» **Exercise inputs**
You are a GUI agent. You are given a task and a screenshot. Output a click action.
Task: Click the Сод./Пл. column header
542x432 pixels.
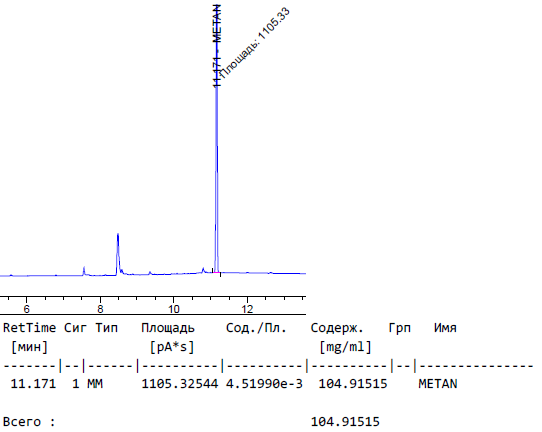pyautogui.click(x=256, y=328)
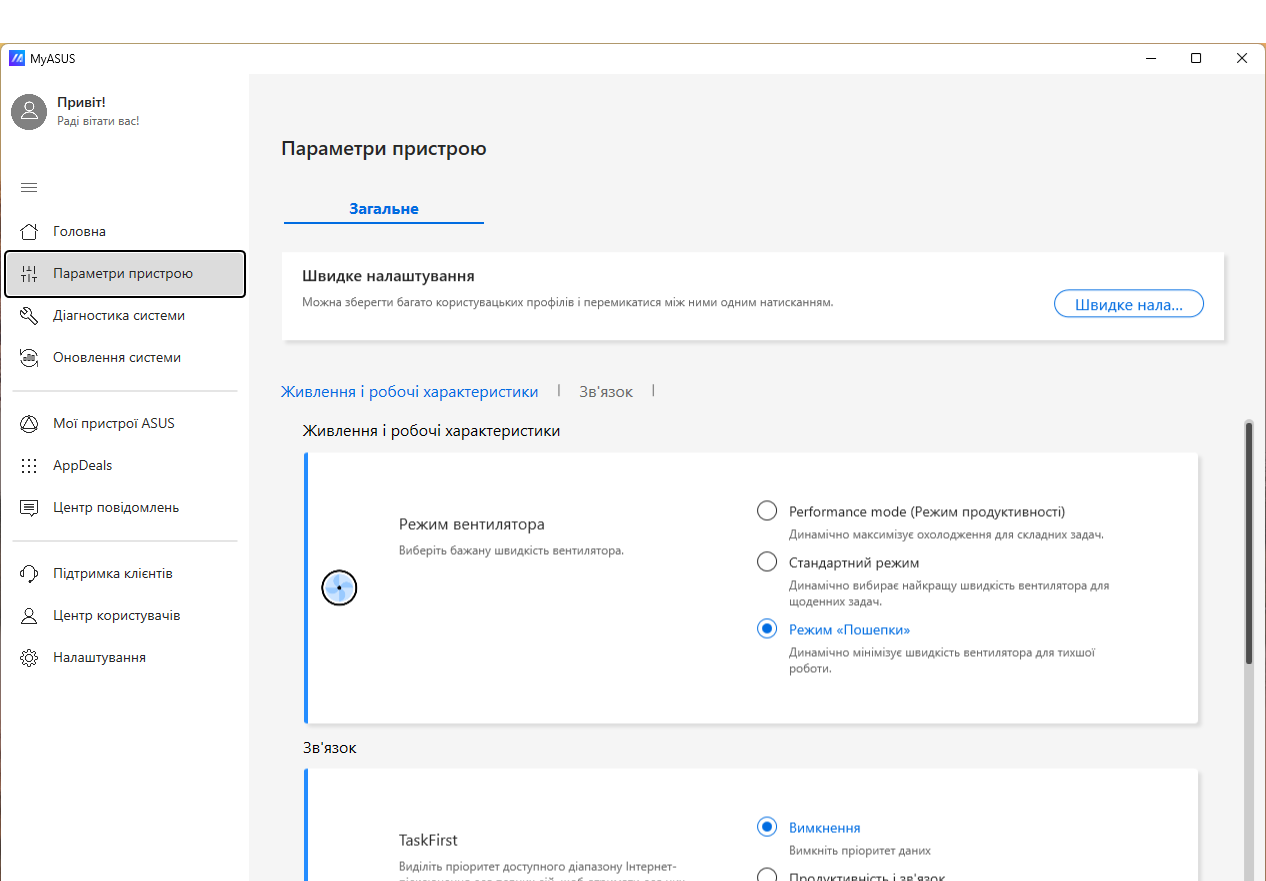The width and height of the screenshot is (1266, 881).
Task: Switch to the Загальне tab
Action: click(x=384, y=209)
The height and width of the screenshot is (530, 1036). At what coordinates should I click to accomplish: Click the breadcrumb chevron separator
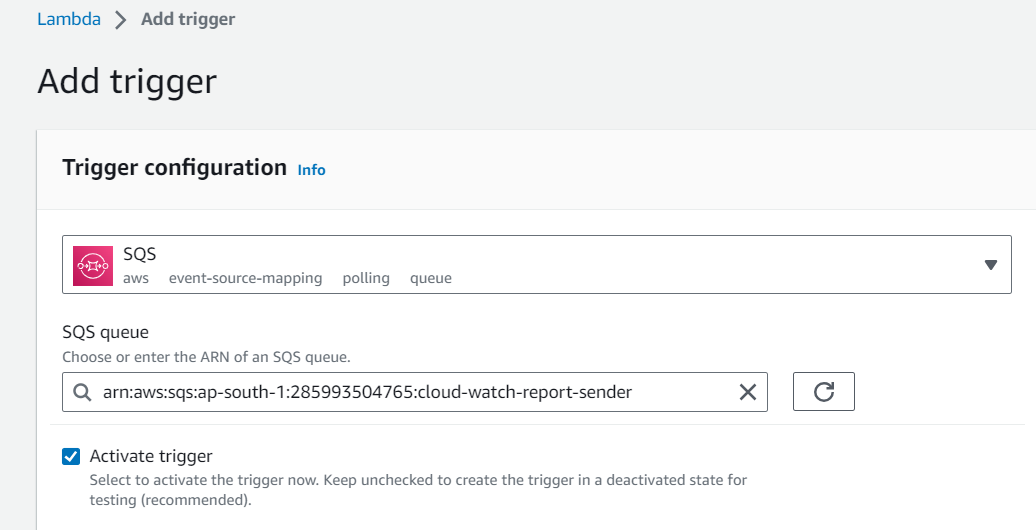coord(120,20)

» **What needs to be done**
Without the pictures, transcribe the listing above exactly.

» **Task answer**
You are a GUI agent. You are given a task and a screenshot. Output a click action.
Task: Click the Сод./Пл. column header
542x432 pixels.
pyautogui.click(x=256, y=328)
The width and height of the screenshot is (1266, 881).
Task: Switch to the Загальне tab
Action: click(x=384, y=209)
The height and width of the screenshot is (530, 1036). At what coordinates should I click to accomplish: Click the breadcrumb chevron separator
coord(120,20)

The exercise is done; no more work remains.